Suspensão de insumos hospitalares causa impacto imediato em cirurgias em Cuiabá
A empresa responsável pelo fornecimento de insumos hospitalares e enxoval para pacientes suspendeu, nesta quinta-feira (19), a entrega desses materiais cruciais ao Hospital Municipal de Cuiabá e ao Hospital São Benedito. A decisão foi tomada devido a uma dívida acumulada de aproximadamente R$ 8 milhões por parte da prefeitura, gerando uma crise que ameaça diretamente a assistência médica na cidade.
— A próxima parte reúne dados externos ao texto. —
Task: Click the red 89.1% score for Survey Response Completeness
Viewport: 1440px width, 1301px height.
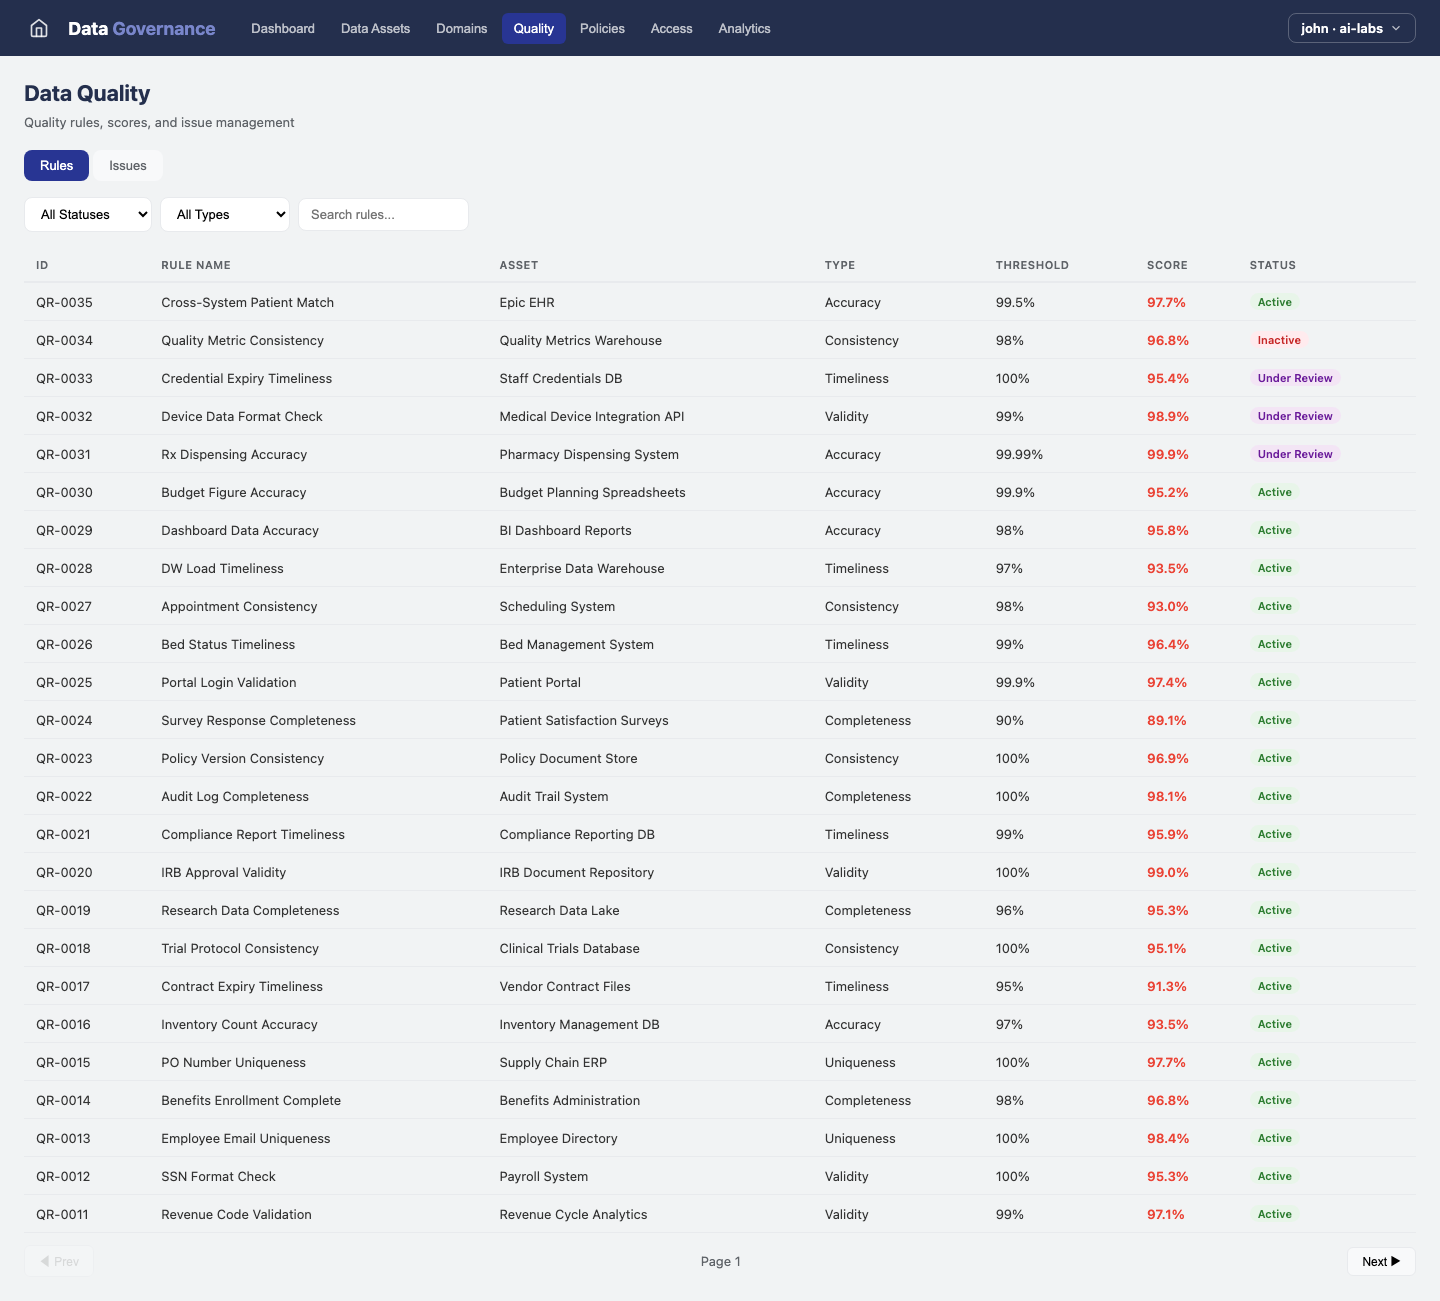Action: pyautogui.click(x=1166, y=720)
Conflito financeiro e impacto nas operações hospitalares
Segundo a empresa, a suspensão dos serviços se tornou necessária porque a continuidade das operações se tornou insustentável financeiramente, diante do acúmulo de débitos e da ausência de regularização no contrato. A empresa é responsável por itens essenciais como enxoval hospitalar, higienização de vestuário das equipes assistenciais e esterilização de instrumentos cirúrgicos.
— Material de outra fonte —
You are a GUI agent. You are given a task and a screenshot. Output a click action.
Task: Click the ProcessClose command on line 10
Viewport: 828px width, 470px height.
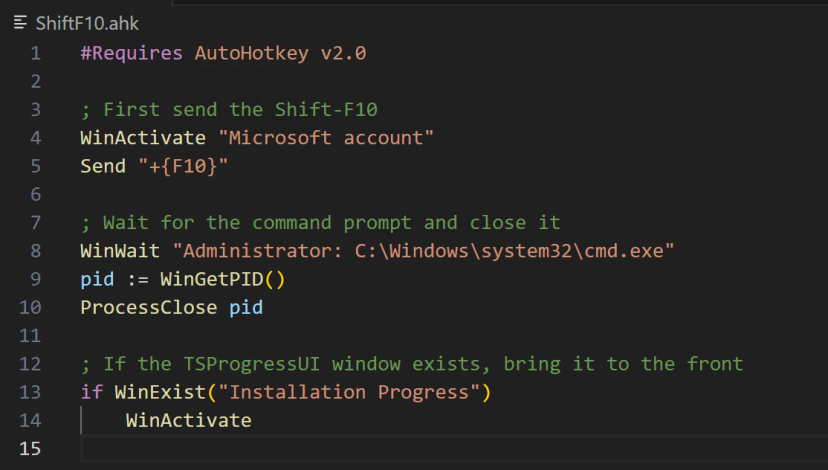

A estimativa é de um impacto imediato nas cirurgias eletivas e até restrições em atendimentos de urgência, o que coloca em risco a saúde pública. A crise se arrasta desde o encerramento do contrato nº 003 de 2020, em fevereiro de 2023, com serviços mantidos por meio de reconhecimento de dívida, enquanto um novo processo licitatório segue sem conclusão.
Detalhes da dívida e posicionamentos divergentes
O valor de R$ 8 milhões inclui notas ordinárias não pagas, defasagem de preço pactuado em contrato, referentes a novembro e dezembro de 2024, além de janeiro e fevereiro deste ano. A empresa também aponta a ausência de repactuação contratual ao longo dos anos, mesmo com o aumento expressivo dos custos no setor hospitalar pós-pandemia de Covid-19.
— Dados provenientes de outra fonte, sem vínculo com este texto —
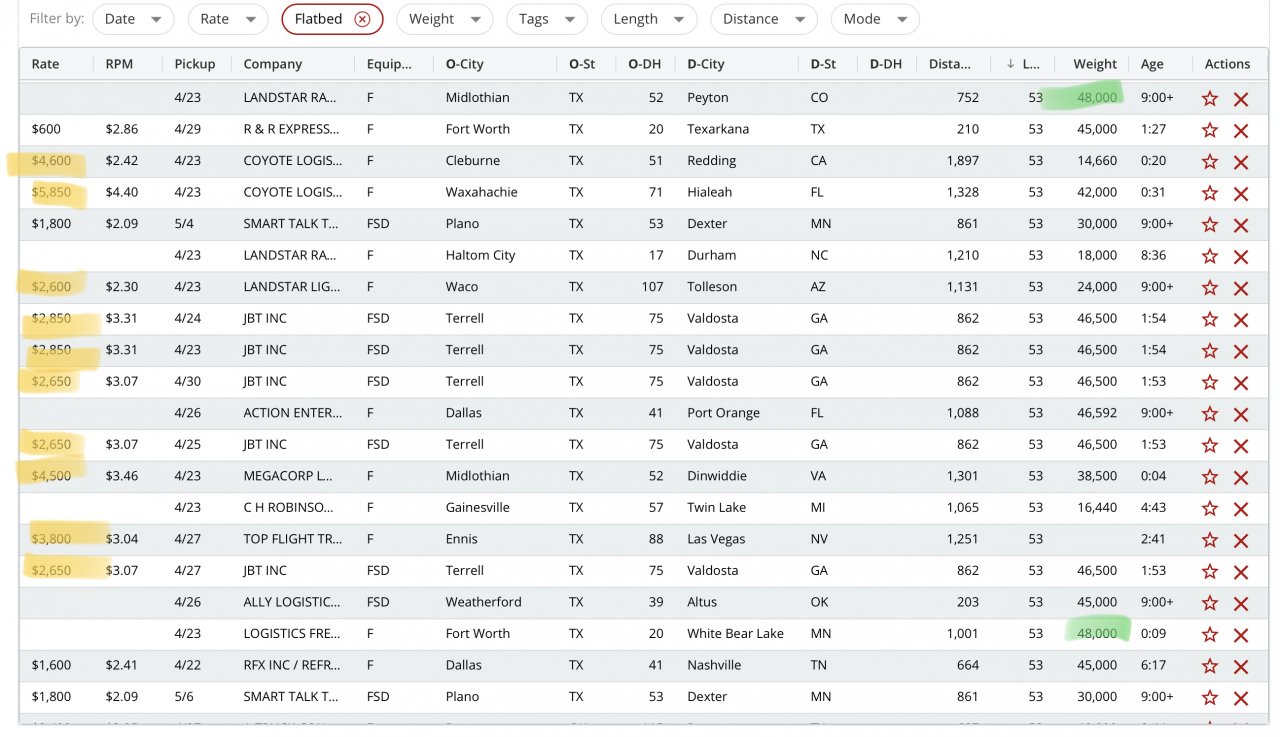Sort by the Pickup column header
This screenshot has height=737, width=1280.
click(x=194, y=64)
Em resposta, a prefeitura afirma que os pagamentos da atual gestão estão em dia, enquanto os valores em aberto se referem a períodos anteriores. A administração municipal alega que foram pagos R$ 5.425.759,97 à empresa ao longo do ano passado, e que notas fiscais de janeiro e fevereiro deste ano estão processadas ou em fluxo regular para pagamento.
Disputa legal e riscos à saúde pública
A empresa fundamenta a suspensão em dispositivos legais que autorizam a interrupção de atividades em casos de inadimplência por parte da administração pública, tendo levado o impasse a órgãos de controle sem solução imediata. Por outro lado, a prefeitura classifica a ameaça de paralisação como ilegal e abusiva, por interromper unilateralmente um serviço essencial.
"É desproporcional e indevida, além de representar risco direto à assistência hospitalar e à realização de procedimentos", diz a prefeitura em nota. A retirada gradual de equipamentos, enxoval e equipes das unidades de saúde também é considerada, agravando a situação.
Enquanto isso, os valores superiores a R$ 7 milhões apontados pela empresa incluem discussões judiciais sobre reajustes contratuais de exercícios passados, mantendo a incerteza sobre uma resolução rápida para garantir a continuidade dos serviços médicos em Cuiabá.